++++ GIVEN RECORDS

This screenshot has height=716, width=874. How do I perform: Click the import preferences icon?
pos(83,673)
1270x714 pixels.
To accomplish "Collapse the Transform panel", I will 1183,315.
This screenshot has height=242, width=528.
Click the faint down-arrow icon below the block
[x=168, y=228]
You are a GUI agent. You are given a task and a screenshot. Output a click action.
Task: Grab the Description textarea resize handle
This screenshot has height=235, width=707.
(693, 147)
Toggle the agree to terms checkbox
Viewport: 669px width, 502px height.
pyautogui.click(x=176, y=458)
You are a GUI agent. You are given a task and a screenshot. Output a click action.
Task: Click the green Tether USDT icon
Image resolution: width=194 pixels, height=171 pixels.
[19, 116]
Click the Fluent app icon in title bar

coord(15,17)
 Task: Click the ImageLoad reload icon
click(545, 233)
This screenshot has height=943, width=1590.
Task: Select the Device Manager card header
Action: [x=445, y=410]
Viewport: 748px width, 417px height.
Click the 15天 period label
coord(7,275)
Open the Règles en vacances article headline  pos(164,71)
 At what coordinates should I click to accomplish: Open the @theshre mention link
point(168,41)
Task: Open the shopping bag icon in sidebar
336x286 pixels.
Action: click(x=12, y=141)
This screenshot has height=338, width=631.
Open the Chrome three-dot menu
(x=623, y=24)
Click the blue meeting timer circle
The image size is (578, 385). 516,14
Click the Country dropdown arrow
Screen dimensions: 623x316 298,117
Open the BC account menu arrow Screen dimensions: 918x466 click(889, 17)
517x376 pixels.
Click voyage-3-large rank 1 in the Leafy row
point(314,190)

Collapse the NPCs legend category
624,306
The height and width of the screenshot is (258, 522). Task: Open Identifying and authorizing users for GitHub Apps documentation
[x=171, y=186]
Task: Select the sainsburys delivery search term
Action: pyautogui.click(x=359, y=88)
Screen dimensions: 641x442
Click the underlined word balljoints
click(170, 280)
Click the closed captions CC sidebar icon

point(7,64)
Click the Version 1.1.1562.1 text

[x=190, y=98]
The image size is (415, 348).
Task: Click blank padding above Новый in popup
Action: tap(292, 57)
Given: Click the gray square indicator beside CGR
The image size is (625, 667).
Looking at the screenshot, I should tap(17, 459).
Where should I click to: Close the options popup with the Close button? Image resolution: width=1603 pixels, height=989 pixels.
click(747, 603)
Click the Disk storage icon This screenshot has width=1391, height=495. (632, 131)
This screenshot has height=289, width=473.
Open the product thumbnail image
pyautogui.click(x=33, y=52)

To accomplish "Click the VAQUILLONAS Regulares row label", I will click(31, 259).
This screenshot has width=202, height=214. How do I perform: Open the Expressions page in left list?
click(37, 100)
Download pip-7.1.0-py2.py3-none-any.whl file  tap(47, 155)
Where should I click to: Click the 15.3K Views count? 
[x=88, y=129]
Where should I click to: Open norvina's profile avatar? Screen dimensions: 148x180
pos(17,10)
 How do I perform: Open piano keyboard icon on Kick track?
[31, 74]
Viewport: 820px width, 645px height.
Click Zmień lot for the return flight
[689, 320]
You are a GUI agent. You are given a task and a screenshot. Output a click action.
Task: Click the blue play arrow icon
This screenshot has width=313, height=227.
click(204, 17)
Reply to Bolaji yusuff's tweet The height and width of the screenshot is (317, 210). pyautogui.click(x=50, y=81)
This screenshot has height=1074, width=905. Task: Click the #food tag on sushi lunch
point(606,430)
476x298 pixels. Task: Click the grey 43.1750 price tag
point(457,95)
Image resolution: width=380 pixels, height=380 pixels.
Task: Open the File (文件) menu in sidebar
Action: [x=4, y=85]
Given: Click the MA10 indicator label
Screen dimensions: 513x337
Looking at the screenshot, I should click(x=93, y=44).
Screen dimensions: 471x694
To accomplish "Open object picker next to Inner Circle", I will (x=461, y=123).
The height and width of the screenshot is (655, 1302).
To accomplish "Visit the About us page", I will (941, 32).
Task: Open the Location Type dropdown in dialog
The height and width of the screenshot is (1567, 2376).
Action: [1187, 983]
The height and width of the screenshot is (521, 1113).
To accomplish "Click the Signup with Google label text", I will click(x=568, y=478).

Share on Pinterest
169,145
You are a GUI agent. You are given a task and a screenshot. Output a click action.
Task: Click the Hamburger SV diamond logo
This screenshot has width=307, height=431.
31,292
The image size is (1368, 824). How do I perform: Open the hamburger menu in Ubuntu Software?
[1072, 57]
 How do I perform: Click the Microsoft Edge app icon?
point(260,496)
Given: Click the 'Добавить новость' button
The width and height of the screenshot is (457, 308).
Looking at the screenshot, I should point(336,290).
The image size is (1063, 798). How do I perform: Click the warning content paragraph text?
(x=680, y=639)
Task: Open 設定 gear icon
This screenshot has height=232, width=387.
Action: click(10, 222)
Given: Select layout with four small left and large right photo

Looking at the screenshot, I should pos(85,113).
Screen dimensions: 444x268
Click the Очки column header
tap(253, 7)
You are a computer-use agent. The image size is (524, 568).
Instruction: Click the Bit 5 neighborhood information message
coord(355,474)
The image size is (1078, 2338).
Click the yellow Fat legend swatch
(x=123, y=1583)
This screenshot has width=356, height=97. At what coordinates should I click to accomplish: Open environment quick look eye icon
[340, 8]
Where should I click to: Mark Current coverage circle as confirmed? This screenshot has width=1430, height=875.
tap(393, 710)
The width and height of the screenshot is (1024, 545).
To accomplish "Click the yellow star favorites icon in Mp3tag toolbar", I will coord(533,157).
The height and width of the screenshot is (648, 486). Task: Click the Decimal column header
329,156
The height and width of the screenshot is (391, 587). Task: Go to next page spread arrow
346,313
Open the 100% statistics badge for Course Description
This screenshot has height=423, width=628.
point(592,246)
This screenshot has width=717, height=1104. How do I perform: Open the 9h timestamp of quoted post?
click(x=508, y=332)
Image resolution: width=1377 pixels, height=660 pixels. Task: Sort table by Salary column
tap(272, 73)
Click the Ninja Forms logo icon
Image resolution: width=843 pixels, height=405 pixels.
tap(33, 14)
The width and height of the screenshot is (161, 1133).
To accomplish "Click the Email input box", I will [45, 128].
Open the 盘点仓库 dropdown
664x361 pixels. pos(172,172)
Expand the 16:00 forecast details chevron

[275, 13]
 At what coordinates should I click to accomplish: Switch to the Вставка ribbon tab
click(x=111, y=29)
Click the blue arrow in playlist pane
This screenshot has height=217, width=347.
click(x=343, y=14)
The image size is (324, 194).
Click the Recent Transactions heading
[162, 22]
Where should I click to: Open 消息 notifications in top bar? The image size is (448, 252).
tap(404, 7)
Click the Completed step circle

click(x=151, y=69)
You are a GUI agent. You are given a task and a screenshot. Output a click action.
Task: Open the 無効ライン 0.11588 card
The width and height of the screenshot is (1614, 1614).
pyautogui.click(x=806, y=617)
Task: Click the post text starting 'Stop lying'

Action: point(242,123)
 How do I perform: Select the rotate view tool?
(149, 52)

++++++++

**PROBLEM DETAILS:** Each line of the listing above that includes the word "logo" should be copied.

**ANSWER TO THE EXERCISE:**
Task: Click the Hamburger SV diamond logo
Click the Ninja Forms logo icon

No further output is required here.